Posted by Gale Johnson
a resident of Adobe-Meadow
on Jun 7, 2023 at 5:01 pm

Gale Johnson is a registered user.

First of all, I'd like to ask Palo Alto Weekly/Online/Town Square what the posting rules are again. We surely got a big dose, an overdose, of "Native to the BAY".

I don't like the plan for it's location, and it has nothing to do with being near the water treatment site. It's the isolation and disconnection with shopping and services, only available by crossing over Highway 101. And not a park with playgrounds and green grass near the units or any other things to make them feel welcomed as members of our community. I understand it's meant to be transitional housing, but what are the rules and limits on that, and what is the City doing to advance their situations to get them out of transitional housing and into permanent housing?

Posted by MyFeelz
a resident of another community
on Jun 7, 2023 at 8:37 pm

MyFeelz is a registered user.

Gale do you know how to scroll down the page? What is your personal beef against someone expressing relevant and timely thoughts on the subject at hand?

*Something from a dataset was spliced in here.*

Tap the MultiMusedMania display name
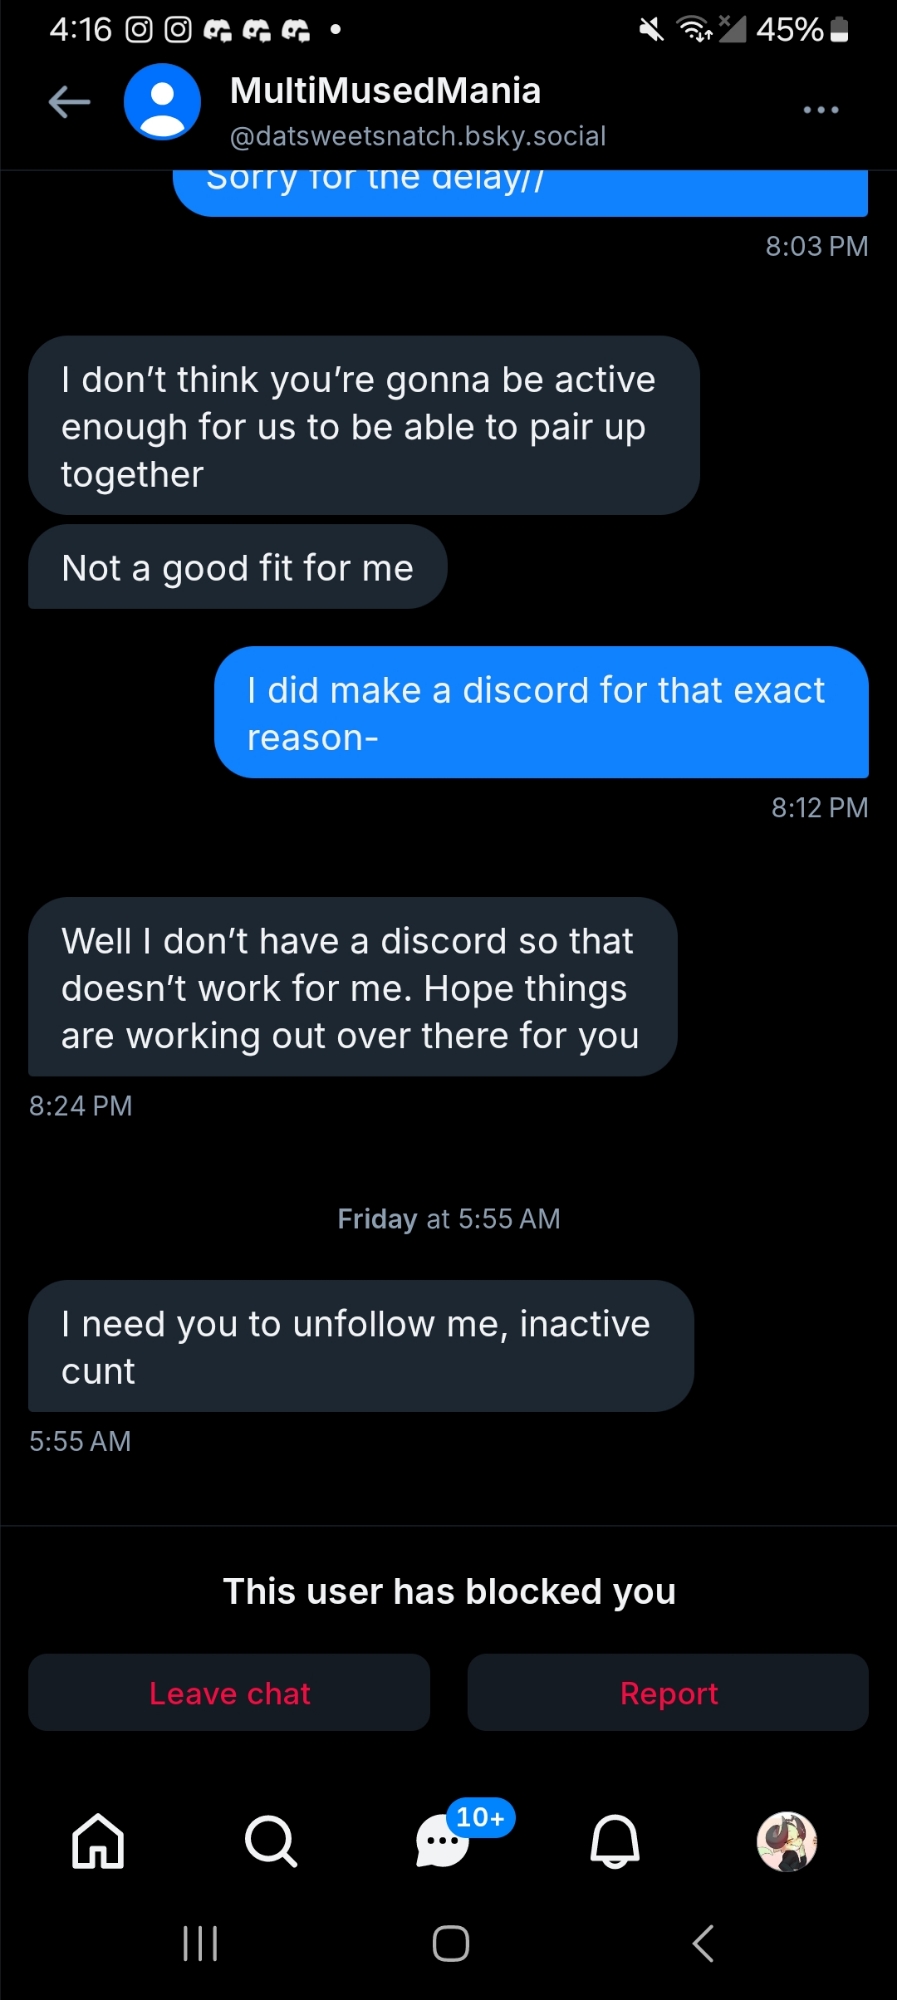 (385, 91)
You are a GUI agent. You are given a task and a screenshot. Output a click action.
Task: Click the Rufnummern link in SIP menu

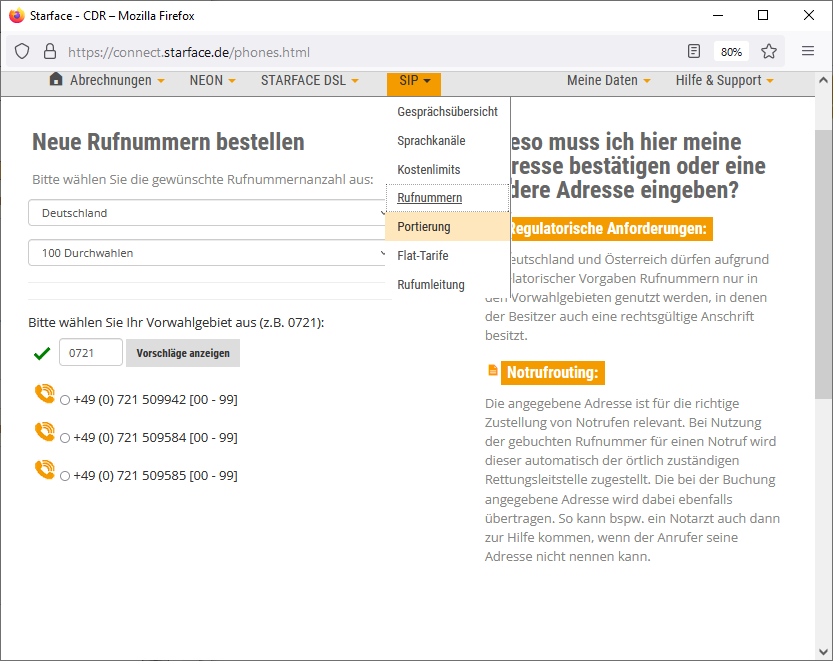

@Native I saved this page to savor later. I will comment when I have more time to go into deep thinking mode. I will quote your passages so your comments won't get completely lost.

I am vehemently opposed to putting transitional housing next to a huge full toilet.

Posted by Pattylee
a resident of Professorville
on Jun 8, 2023 at 9:23 pm

Pattylee is a registered user.

Dear Editor,
Monday night the Palo Alto City Council discussed the Water Purification Plant with its size and impact on its location at the San Antonio Baylands. In side comments questions were raised about the LifeMoves facility for homeless persons that will be located nearby.
When persons are homeless and living in such a facility they, with the help of staff, will want to try to solve their difficult challenges (such as income, health care and housing). This will mean they will need to go to many offices/services in the area. How will they get there? Staff, services and transportation will be key to any success and we have to admit their challenges are huge with housing so scarce.
Suggesting that placing this facility at the Baylands next to a large water processing site and at a place where transportation and services are very hard to reach is a sad lack of recognition of the many real needs they have.
Patty Irish
850 Webster St.
Palo Alto, CA 94301

Posted by MyFeelz
a resident of another community
on Jun 10, 2023 at 7:58 am

MyFeelz is a registered user.

Site is glitchy today. You may want to remove personally identifying information above for privacy's sake. I tried to email the moderator but apparently I'm barred from doing that at the moment.

Posted by Anonymous
a resident of Duveneck/St. Francis
on Jun 11, 2023 at 11:04 am

Anonymous is a registered user.

The premise of shoehorning in a transitional homeless shelter in built up Palo Alto was ridiculous from the start, but promoted and approved by our odd county and city “representatives.” It IS an odd location: I notice the desire by certain politicians to “punish” a successful city.
- Now complaints about the location.
As we all know, Palo Alto is a highly educated, highly employed community.
The future residents of this installation should indeed be located near social security, drug counseling, public clinic, police department, bus lines, basic employment services… But it’s too late.
And this should NOT be in Palo Alto. It doesn’t make sense.
Millions allocated to this from array of government, including this city. We are plenty generous.
Time to quit complaining as outsiders are brought in to Palo Alto to this shelter. Meanwhile San Jose is spread out, under-built, FAR cheaper land and cost of living and likely better basic employment prospects.

Posted by Stepheny
a resident of Midtown
on Jun 12, 2023 at 2:16 pm

Stepheny is a registered user.

What's that old saying? Beggars can't be choosers.